_Pixel coordinate grounding data_

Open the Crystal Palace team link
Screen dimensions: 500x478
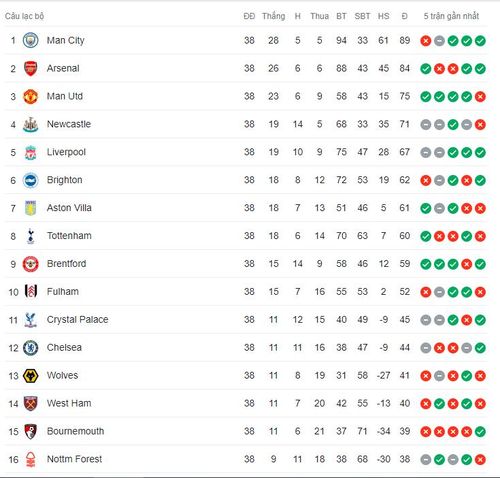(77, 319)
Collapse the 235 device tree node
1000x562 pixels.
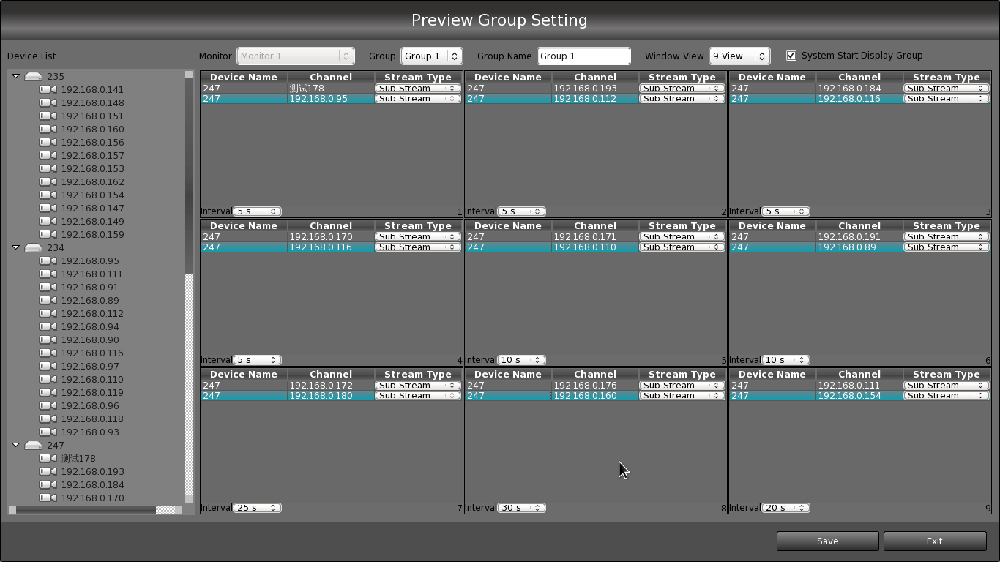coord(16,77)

_Your instructions_
Drop every picture, then write out the remaining entries above exactly as they appear.

_Result below_
Open the Crystal Palace team link
Screen dimensions: 500x478
(77, 319)
Collapse the 235 device tree node
1000x562 pixels.
coord(16,77)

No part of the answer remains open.